Extract all lines in the data that contain the word "Toggle".

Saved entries
☆ ☆ ☆ ☆ ☆ ☆ ☆

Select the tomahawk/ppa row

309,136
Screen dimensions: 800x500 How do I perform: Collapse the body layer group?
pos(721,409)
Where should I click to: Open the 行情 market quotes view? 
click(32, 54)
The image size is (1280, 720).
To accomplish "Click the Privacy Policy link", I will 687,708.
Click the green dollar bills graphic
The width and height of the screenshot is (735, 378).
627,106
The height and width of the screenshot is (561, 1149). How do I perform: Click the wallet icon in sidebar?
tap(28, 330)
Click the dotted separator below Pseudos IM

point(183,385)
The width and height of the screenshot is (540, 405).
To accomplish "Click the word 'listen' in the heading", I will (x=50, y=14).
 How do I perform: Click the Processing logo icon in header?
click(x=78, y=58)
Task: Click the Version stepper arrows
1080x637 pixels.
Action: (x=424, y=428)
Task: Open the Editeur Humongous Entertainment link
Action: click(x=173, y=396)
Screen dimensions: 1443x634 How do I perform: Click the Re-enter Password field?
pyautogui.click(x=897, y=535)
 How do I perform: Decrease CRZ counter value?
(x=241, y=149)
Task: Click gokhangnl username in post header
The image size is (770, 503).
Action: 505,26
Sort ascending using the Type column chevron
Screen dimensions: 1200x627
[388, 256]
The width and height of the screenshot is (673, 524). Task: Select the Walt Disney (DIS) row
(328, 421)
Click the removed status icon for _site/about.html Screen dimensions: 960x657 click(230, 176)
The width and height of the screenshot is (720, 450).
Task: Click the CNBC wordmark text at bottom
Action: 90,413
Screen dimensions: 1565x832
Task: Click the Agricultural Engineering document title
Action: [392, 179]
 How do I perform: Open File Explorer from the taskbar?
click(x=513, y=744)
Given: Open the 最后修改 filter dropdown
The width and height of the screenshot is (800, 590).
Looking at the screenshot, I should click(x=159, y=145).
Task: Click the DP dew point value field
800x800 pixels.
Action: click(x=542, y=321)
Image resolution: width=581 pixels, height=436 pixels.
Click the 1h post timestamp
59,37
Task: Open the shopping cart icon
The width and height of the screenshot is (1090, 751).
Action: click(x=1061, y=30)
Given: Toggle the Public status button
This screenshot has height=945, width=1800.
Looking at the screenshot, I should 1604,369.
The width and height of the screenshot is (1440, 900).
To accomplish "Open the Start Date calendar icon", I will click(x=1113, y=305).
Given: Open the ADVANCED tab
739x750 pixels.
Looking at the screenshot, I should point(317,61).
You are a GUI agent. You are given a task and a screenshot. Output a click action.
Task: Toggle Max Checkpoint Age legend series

☆ ☆ ☆ ☆ ☆ ☆ ☆

▸ **Answer section**:
Given: Toggle the Public status button
Task: Toggle Max Checkpoint Age legend series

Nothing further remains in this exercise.